§ **Task prompt**
Please retype the items below without any changes, from the first line through the line containing "[x=313, y=346]", including that line.

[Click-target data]
►
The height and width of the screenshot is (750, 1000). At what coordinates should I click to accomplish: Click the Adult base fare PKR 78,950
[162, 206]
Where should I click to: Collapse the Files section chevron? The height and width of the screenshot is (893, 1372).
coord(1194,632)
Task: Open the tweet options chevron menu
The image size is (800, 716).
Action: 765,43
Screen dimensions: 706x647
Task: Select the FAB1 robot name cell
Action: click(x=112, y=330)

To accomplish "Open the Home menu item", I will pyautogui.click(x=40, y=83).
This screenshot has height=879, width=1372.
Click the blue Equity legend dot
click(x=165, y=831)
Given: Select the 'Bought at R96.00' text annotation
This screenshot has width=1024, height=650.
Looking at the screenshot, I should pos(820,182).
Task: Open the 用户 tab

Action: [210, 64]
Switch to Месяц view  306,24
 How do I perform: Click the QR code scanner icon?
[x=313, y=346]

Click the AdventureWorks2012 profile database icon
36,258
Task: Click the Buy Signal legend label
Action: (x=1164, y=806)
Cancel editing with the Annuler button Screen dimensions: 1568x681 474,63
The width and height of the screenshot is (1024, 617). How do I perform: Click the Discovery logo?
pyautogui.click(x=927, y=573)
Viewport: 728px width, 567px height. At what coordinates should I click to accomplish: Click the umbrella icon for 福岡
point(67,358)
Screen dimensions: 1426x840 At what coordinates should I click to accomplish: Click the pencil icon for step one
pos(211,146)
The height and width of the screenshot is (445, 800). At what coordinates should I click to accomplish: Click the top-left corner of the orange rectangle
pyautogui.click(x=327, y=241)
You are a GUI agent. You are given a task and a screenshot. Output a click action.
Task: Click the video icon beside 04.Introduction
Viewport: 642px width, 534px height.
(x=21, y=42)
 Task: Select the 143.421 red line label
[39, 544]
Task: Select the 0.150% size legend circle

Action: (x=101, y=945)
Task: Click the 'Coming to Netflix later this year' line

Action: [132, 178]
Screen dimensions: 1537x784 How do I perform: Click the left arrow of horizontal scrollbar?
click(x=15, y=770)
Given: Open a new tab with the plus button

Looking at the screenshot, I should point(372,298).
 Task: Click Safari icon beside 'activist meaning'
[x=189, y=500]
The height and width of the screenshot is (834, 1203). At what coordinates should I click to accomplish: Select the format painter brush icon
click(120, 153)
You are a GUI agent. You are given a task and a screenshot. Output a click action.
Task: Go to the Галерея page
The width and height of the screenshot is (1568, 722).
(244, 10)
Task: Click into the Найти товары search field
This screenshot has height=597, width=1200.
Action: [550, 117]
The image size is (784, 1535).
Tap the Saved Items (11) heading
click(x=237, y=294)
◄
§ **The completed task**
The height and width of the screenshot is (750, 1000). At what coordinates should I click to accomplish: Click the Adult base fare PKR 78,950
[162, 206]
Where should I click to: Collapse the Files section chevron? The height and width of the screenshot is (893, 1372).
coord(1194,632)
Task: Open the tweet options chevron menu
The image size is (800, 716).
Action: 765,43
Screen dimensions: 706x647
Task: Select the FAB1 robot name cell
Action: click(x=112, y=330)

To accomplish "Open the Home menu item", I will pyautogui.click(x=40, y=83).
This screenshot has height=879, width=1372.
Click the blue Equity legend dot
click(x=165, y=831)
Given: Select the 'Bought at R96.00' text annotation
This screenshot has width=1024, height=650.
Looking at the screenshot, I should pos(820,182).
Task: Open the 用户 tab

Action: [210, 64]
Switch to Месяц view  306,24
 How do I perform: Click the QR code scanner icon?
[x=313, y=346]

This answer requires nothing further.